Social Security Disability (SSD) program was established to enable individuals who are physically or psychiatrically disabled to the point that they are unable to work with assistance to allow them to lead meaningful lives. As with so many well-intentioned governmental programs, however, the process of application and appeal can become bogged down in bureaucracy. For this reason, it is important to have an attorney who specializes in SSD to help you navigate the system. Because the process of applying for and qualifying for SSD can be fairly slow, you should begin that process as soon as it becomes apparent that you are disabled.
In most cases, you must have accumulated enough working credits to qualify for SSD, but not earned over a certain amount of money. An adult who became disabled before turning 22 years of age can also qualify for SSD if his or her parent meets certain qualifications.

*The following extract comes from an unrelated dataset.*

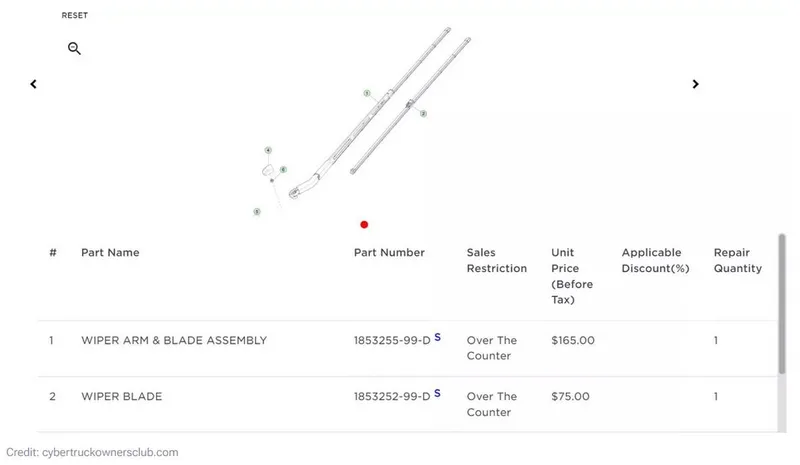This screenshot has width=800, height=465.
Task: Click the magnifier zoom icon
Action: pos(74,49)
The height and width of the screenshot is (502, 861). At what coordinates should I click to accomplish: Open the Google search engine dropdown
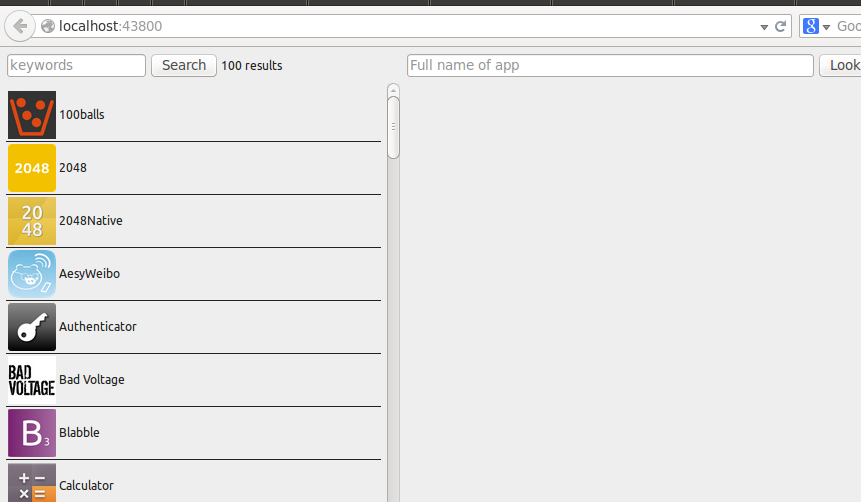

Qualifications for SSD Application
In order to receive SSD, an individual must:
- Be at least 18 years of age
- Have a disabling condition that is either expected to last for at least a year or to result in death
- Not be currently receiving benefits on his or her own Social Security record
- Not have been denied disability benefits within the past 50 days
Information You Must Have to Apply for SSD
To apply for SSD you must have the following personal, medical, and employment information available:
- Birth certificate or other proof of birth
- Social Security number
- Name, date of birth, and Social Security number of current or former spouse(s)
- Date and place of marriage, divorce, or death of former spouse(s)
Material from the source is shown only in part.